A group at Massachusetts Institute of Technology (MIT) have reported a relatively simple system that could in principle deliver electricity to electronic devices like laptop computers and MP3 players without the need for wires or to plug them in anywhere. Apparently the research group has yet to construct and demonstrate a working model, but computer models and calculations indicate that it should work. Indeed, it would be highly convenient if we didn't have to remember to plug-in our cell-phones, laptops etc. to recharge them. The basic phenomenon behind the idea is resonance. A good example of this is two matched tuning forks: when one is struck so that it vibrates at its characteristic frequency, energy is emitted and some of it can be picked-up by the second fork in the form of acoustic vibrations (sound waves). Most of the energy spreads-out into the room, however, and so this is not a particularly efficient means for energy transfer.
The MIT "device", rather than using acoustic generators, employs "non-radiative" objects with so termed "long-lived resonances". When energy is applied to these objects it remains bound to them, rather than escaping into space. "Tails" of energy thought to be as much as several metres in length, flicker over the surface. However, if a second similar object with the same resonant frequency is brought into proximity with the first one, the energy can tunnel from one to the other. Hence we seem to be looking at a quantum mechanical effect. The team believe that it should be possible to transfer energy over distances of three to five metres. As the researchers admit themselves: "the work is "clearly at an early stage" but "interesting for the future." However, in regard to energy provision and supply, the world has more pressing matters to deal with, such as providing transportation fuel as its reserves of cheap oil begin to dwindle, and keeping power stations running as natural gas supplies begin to wane, probably within a couple of decades following Peak Oil.
More pragmatically, in the North East, attention is being turned toward tidal power. Inventors such as former Swan Hunter naval architect Graham Mackie are bidding for a share of the £50 million ($100 million) fund from the UK government to generate electricity from the ebb and flow of the tide. A new facility has been opened by the New and Renewable Energy Centre (NaREC), based at Blyth in Northumberland, will test prototype models and assess their potential as a future commercial proposition. Mr Mackie will demonstrate his scale-model to an audience of over 70 experts from the energy industry, launched into the water at the Tees Barrage in Stockton, pointing out that 3,000 of his devices (called Evopods) would provide an equivalent amount of electricity as between three and five nuclear power stations, or enough for up to four million homes. 300 Evopods would occupy three square miles of sea space and have the same generating capacity as a typical gas-fired power station, but without consuming a fossil fuel resource or pumping CO2 into the atmosphere.
Enthusiasm reigns, since it is believed that extracting energy from the tides will engender a far greater contribution to the final energy-mix (planned to exist by 2050) than can be achieved from wind-power.

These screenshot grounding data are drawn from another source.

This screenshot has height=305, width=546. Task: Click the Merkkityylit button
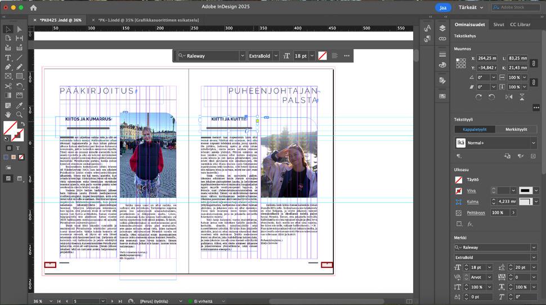coord(515,129)
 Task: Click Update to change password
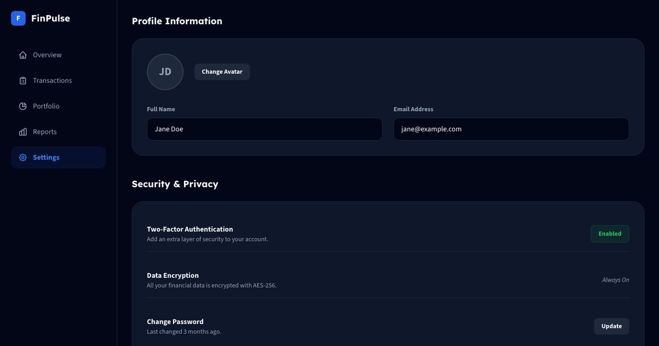click(x=612, y=326)
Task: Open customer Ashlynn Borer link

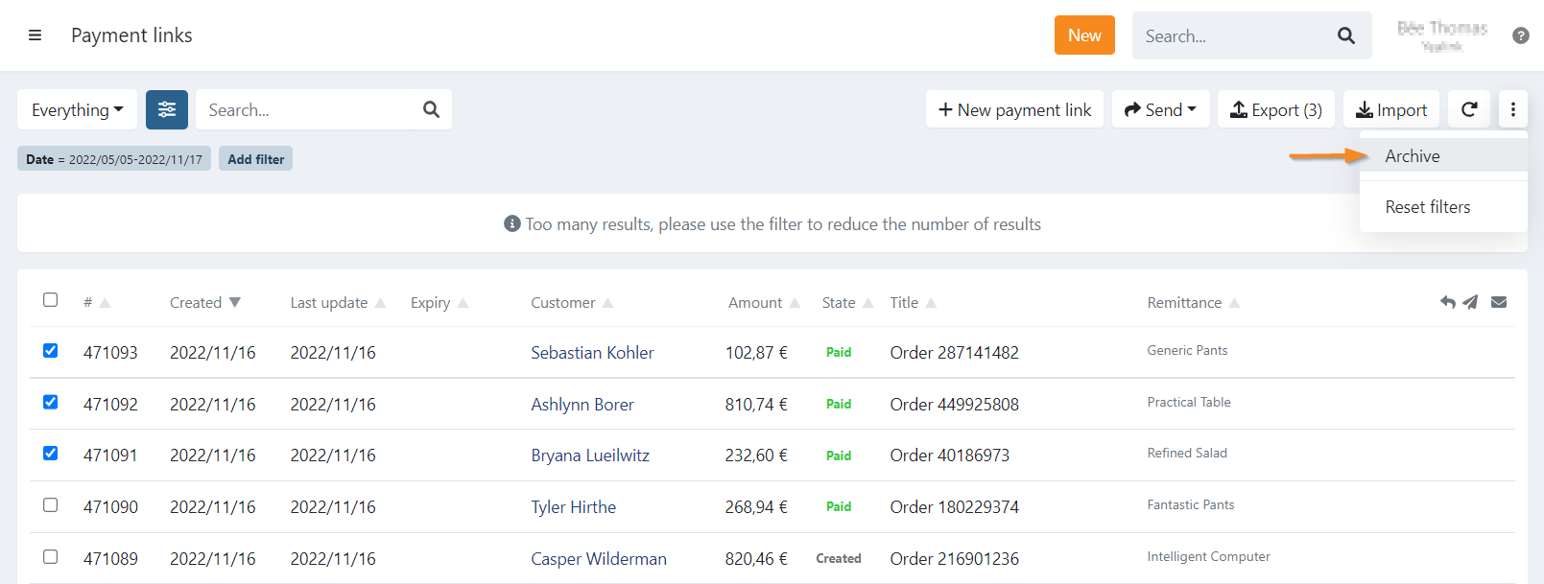Action: [x=582, y=404]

However, there are problems in implementing "sea-power", which have discouraged its employment in favour of wind-turbines which are easier to install. Nonetheless, it is perhaps time to get to grips with the former technologies (tidal stream generators and rockers), as we are going to need all the renewable energy we can get, though I think it is debatable just what proportion of our current energy bill can be so met! Time, as ever, will tell.